─── SUPPLIED DATA ───
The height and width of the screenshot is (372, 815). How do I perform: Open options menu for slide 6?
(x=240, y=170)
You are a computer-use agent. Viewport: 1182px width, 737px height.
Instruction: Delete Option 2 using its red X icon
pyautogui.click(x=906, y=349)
───
─── SUPPLIED DATA ───
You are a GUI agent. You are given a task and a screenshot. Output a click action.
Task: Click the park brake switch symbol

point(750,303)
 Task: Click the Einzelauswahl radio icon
───
# YOUR GOAL:
Everything above from the line containing "You are a GUI" through the line containing "Task: Click the Einzelauswahl radio icon" must be copied exactly. Nothing outside that range belongs in the answer.

# SOLUTION TO THIS EXERCISE:
You are a GUI agent. You are given a task and a screenshot. Output a click action.
Task: Click the park brake switch symbol

point(750,303)
 Task: Click the Einzelauswahl radio icon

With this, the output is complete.